A final limitation relates to the fact that kappa is influenced by the prevalence of an item. For example, in situations where physicians chose a particular readmission contributor infrequently, chance agreement is high and kappa is accordingly reduced. While this “penalty” is felt by many to be appropriate,18 20 we attempted to minimize this phenomenon by reporting kappa values only for aggregate categories of factors predicting readmissions. The fact that kappa was generally low even for highly prevalent selections argues that the prevalence phenomenon does not explain the low rates of agreement we observed.

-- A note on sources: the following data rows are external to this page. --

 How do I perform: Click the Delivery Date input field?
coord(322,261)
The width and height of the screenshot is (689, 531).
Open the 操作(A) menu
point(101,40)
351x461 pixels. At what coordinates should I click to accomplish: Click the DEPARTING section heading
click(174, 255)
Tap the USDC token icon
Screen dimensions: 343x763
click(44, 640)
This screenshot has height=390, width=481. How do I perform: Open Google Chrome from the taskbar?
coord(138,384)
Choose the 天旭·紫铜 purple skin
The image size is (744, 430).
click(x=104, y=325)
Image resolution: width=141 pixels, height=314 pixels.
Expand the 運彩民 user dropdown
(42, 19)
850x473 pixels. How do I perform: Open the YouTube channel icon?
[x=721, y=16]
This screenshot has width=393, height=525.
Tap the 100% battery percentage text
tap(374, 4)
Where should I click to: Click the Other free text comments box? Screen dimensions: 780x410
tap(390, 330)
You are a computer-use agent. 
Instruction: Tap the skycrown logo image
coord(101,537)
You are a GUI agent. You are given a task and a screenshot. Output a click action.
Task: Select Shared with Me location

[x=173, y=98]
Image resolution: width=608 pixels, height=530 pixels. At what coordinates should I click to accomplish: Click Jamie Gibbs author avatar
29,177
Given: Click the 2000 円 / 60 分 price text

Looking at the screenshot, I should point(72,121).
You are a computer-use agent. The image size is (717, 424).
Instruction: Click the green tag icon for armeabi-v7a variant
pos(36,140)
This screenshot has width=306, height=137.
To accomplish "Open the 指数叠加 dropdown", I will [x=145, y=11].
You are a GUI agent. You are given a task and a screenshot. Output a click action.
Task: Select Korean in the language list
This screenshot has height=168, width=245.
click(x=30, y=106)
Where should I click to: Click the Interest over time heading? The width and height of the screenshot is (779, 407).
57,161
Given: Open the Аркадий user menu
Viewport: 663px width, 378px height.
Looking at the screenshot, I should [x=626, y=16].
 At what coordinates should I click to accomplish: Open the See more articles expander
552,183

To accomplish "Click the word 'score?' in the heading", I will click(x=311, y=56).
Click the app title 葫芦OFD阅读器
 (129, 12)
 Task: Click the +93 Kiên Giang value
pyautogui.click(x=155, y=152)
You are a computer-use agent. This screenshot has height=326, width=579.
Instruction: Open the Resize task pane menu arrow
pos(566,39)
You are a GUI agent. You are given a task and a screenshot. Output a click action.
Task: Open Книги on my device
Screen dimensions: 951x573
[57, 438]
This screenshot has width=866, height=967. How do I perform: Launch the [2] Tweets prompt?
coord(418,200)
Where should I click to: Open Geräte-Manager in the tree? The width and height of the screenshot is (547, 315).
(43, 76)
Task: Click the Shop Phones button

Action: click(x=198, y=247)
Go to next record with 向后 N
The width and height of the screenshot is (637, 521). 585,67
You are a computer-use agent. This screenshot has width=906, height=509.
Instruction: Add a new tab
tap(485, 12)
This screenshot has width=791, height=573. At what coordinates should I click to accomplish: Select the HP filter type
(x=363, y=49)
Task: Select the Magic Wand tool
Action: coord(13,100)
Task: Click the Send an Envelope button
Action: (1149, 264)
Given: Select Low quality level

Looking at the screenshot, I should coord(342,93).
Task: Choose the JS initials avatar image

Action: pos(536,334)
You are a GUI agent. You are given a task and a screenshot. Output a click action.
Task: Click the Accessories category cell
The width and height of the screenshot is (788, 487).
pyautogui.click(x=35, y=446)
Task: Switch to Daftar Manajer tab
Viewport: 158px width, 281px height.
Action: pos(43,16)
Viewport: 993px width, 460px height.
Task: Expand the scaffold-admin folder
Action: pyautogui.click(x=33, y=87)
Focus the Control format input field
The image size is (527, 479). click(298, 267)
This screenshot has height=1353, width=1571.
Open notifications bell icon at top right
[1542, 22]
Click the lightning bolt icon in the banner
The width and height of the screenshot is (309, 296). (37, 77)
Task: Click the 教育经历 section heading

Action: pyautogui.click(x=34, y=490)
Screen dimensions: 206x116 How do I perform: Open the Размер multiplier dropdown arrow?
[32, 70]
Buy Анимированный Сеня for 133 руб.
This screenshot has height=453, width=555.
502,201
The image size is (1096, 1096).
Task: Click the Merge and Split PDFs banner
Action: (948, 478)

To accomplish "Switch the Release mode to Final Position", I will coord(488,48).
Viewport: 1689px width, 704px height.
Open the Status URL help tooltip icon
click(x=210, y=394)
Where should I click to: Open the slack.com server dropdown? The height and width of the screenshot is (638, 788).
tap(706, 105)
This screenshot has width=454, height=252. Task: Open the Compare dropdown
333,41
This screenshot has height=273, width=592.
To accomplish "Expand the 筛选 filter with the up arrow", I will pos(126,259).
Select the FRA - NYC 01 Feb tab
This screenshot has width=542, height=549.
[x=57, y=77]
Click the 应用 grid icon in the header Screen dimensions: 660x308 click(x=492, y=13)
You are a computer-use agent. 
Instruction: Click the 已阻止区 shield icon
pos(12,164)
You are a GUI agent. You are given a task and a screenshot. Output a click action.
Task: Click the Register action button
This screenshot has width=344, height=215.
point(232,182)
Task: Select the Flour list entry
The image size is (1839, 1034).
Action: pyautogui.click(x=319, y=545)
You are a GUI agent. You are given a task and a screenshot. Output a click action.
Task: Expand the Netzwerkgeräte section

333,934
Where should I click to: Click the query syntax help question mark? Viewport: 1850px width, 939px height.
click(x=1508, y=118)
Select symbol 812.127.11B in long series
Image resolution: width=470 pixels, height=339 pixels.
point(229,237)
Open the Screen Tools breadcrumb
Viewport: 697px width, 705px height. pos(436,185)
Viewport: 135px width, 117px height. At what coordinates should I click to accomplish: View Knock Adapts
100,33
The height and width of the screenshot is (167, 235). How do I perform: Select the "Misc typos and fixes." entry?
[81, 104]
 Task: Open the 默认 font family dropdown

In conclusion, in this multicenter study on readmissions to general medicine services within 30 days of hospital discharge, we found that inpatient and outpatient physicians shared a common belief that interventions aimed at enhancing patient understanding and ability to self-manage may be most effective in preventing readmissions. The differing physician opinions that we observed regarding factors contributing to individual readmissions highlights the importance of communication between inpatient and outpatient providers at the time of discharge in order to share their different viewpoints, and suggests that multifaceted, broadly applied interventions may be more successful than those that rely on individual providers choosing specific services based on perceived risk factors for a particular patient.